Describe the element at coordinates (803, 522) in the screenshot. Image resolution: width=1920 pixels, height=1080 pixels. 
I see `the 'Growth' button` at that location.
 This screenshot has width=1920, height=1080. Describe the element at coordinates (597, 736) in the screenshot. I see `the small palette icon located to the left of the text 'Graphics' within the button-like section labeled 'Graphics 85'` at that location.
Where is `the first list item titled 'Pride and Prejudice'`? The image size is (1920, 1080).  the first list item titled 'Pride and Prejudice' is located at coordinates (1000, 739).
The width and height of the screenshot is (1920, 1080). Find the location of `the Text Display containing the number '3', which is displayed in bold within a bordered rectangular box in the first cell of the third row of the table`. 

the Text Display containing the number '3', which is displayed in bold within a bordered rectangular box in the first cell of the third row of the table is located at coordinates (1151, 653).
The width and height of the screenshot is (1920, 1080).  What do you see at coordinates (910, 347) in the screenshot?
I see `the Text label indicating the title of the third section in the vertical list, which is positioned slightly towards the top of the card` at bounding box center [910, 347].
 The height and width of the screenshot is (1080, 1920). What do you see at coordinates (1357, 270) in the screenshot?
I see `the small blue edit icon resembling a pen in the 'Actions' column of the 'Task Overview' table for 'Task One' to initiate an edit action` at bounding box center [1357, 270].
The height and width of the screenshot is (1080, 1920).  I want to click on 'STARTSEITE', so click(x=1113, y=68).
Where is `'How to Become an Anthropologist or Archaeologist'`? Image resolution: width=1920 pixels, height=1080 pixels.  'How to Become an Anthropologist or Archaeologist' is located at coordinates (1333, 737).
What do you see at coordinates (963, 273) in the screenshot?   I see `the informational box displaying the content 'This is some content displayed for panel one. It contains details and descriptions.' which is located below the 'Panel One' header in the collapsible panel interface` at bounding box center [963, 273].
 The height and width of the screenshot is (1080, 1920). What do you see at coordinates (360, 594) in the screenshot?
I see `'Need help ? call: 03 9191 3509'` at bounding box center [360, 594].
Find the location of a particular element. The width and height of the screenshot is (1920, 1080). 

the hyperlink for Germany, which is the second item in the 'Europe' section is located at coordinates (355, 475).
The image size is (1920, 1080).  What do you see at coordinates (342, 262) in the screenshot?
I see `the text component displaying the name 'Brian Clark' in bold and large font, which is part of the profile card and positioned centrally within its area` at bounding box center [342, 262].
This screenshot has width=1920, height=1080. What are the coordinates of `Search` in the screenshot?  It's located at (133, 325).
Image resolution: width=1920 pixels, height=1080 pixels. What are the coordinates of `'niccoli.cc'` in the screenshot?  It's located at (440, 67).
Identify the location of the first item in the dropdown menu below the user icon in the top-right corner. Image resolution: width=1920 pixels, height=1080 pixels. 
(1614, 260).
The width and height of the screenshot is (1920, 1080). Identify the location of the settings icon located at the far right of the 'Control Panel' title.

^^^^^^^^

- OPDRACHT -
Vervang in alle data hierboven "Image resolution" door "Screen resolution" en geef alles verder ongewijzigd weer.

- OPLOSSING -
Describe the element at coordinates (803, 522) in the screenshot. Screen resolution: width=1920 pixels, height=1080 pixels. 
I see `the 'Growth' button` at that location.
 This screenshot has width=1920, height=1080. Describe the element at coordinates (597, 736) in the screenshot. I see `the small palette icon located to the left of the text 'Graphics' within the button-like section labeled 'Graphics 85'` at that location.
Where is `the first list item titled 'Pride and Prejudice'`? The image size is (1920, 1080).  the first list item titled 'Pride and Prejudice' is located at coordinates (1000, 739).
The width and height of the screenshot is (1920, 1080). Find the location of `the Text Display containing the number '3', which is displayed in bold within a bordered rectangular box in the first cell of the third row of the table`. 

the Text Display containing the number '3', which is displayed in bold within a bordered rectangular box in the first cell of the third row of the table is located at coordinates (1151, 653).
The width and height of the screenshot is (1920, 1080).  What do you see at coordinates (910, 347) in the screenshot?
I see `the Text label indicating the title of the third section in the vertical list, which is positioned slightly towards the top of the card` at bounding box center [910, 347].
 The height and width of the screenshot is (1080, 1920). What do you see at coordinates (1357, 270) in the screenshot?
I see `the small blue edit icon resembling a pen in the 'Actions' column of the 'Task Overview' table for 'Task One' to initiate an edit action` at bounding box center [1357, 270].
The height and width of the screenshot is (1080, 1920).  I want to click on 'STARTSEITE', so click(x=1113, y=68).
Where is `'How to Become an Anthropologist or Archaeologist'`? Screen resolution: width=1920 pixels, height=1080 pixels.  'How to Become an Anthropologist or Archaeologist' is located at coordinates (1333, 737).
What do you see at coordinates (963, 273) in the screenshot?   I see `the informational box displaying the content 'This is some content displayed for panel one. It contains details and descriptions.' which is located below the 'Panel One' header in the collapsible panel interface` at bounding box center [963, 273].
 The height and width of the screenshot is (1080, 1920). What do you see at coordinates (360, 594) in the screenshot?
I see `'Need help ? call: 03 9191 3509'` at bounding box center [360, 594].
Find the location of a particular element. The width and height of the screenshot is (1920, 1080). 

the hyperlink for Germany, which is the second item in the 'Europe' section is located at coordinates (355, 475).
The image size is (1920, 1080).  What do you see at coordinates (342, 262) in the screenshot?
I see `the text component displaying the name 'Brian Clark' in bold and large font, which is part of the profile card and positioned centrally within its area` at bounding box center [342, 262].
This screenshot has width=1920, height=1080. What are the coordinates of `Search` in the screenshot?  It's located at (133, 325).
Screen resolution: width=1920 pixels, height=1080 pixels. What are the coordinates of `'niccoli.cc'` in the screenshot?  It's located at (440, 67).
Identify the location of the first item in the dropdown menu below the user icon in the top-right corner. Screen resolution: width=1920 pixels, height=1080 pixels. 
(1614, 260).
The width and height of the screenshot is (1920, 1080). Identify the location of the settings icon located at the far right of the 'Control Panel' title.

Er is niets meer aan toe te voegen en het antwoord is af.